A trillion-dollar, government-wide omnibus spending measure crafted by the Republican and Democratic leaders of the House and Senate Appropriations committees includes $5 billion more for America’s overseas conflicts than requested by the White House.
Included in the $85 billion war-funding section, also called the overseas contingency operations (OCO) budget, is more than $6 billion in procurement funds spread across the Defense Department.
“It appears Congress used the OCO loophole to increase the base defense budget without breaching the budget caps they just agreed to,” said Todd Harrison of the Center for Strategic and Budgetary Assessments.
“The cuts from [operations and maintenance accounts] and procurement in the base budget were largely offset by corresponding increases in the OCO budget, which doesn’t count against the budget caps,” he said. “This is nothing new — Congress and DoD have been using this tactic to soften the impact of budget constraints for several years now.”
The proposed war-funding hike would, if approved by both chambers this week and signed by President Barack Obama, swell the OCO account over the previous year’s level for the first time since 2010. That year, the war account received around $160 billion, up from just over $140 billion in 2009, according to the Council on Foreign Relations.

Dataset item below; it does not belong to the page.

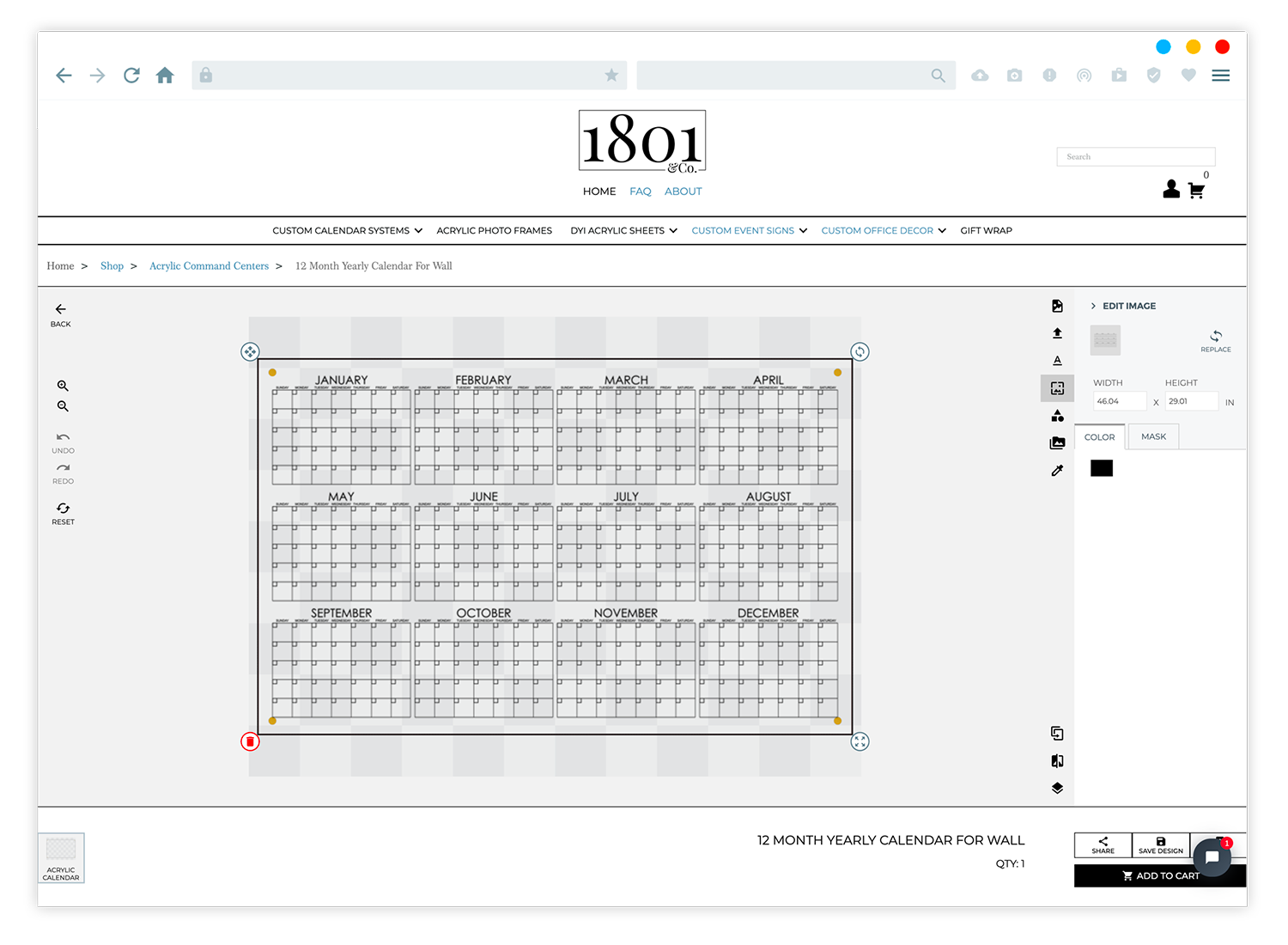Viewport: 1288px width, 945px height.
Task: Expand the Custom Calendar Systems menu
Action: 347,230
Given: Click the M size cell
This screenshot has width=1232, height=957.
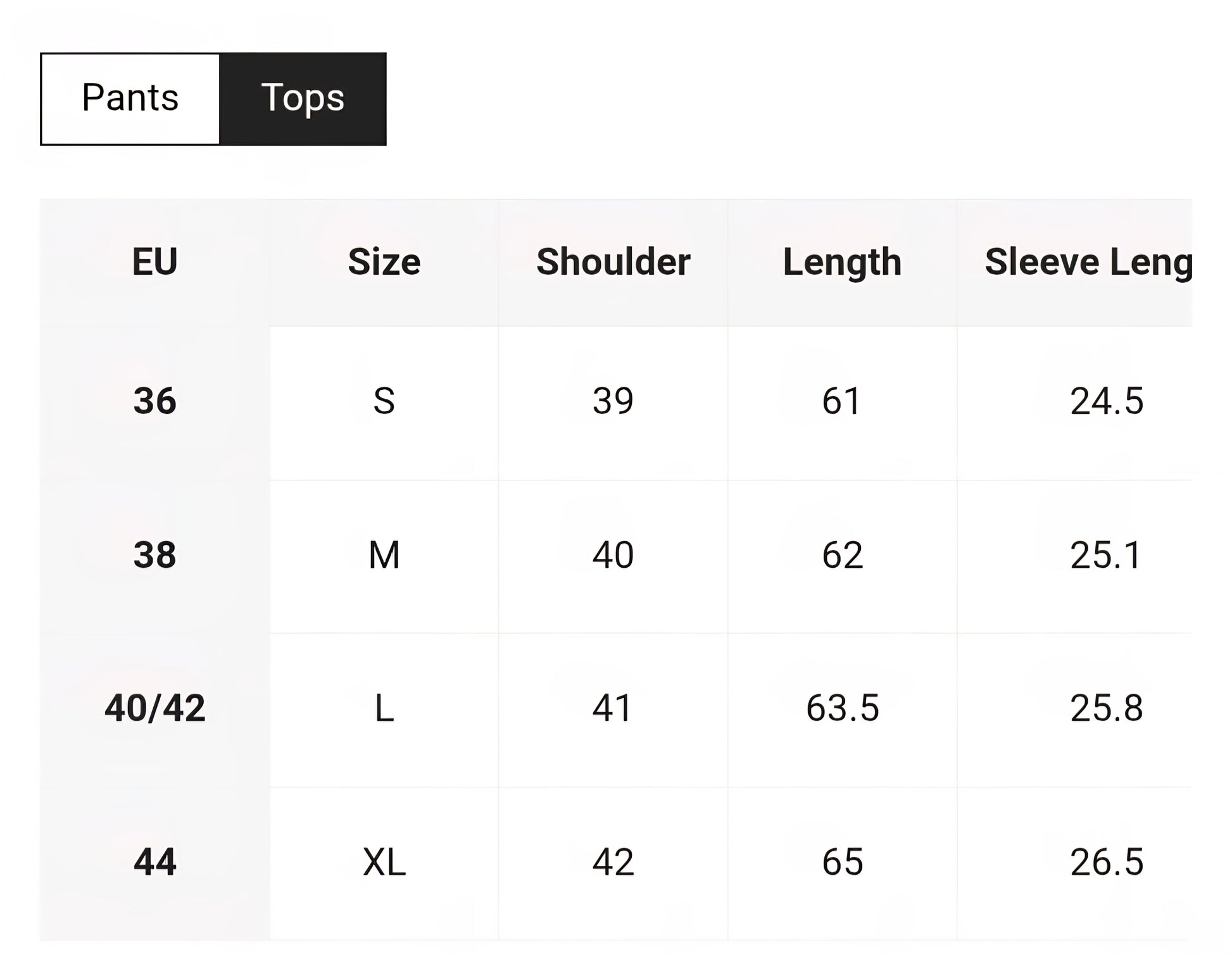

The war account has been steadily shrinking since then.
Lawmakers were able to use the OCO account, which is immune from sequestration cuts, to provide the Pentagon some relief from another across-the-board cut (about $20 billion) from its coming 2014 allocation.
The biggest recipient of OCO procurement funds would be the Air Force, which would get $2.5 billion for its “other procurement” account. The National Guard and Reserve also would score big, receiving $1 billion “for procurement of aircraft, missiles, tracked combat vehicles, ammunition, other weapons and other procurement,” according to the omnibus bill.
Mirroring the base Pentagon budget section of the omnibus, the OCO section features $669 million for Army aircraft purchases. The Army also would receive $653 million to buy other equipment, and a $128.6 million allotment for missiles.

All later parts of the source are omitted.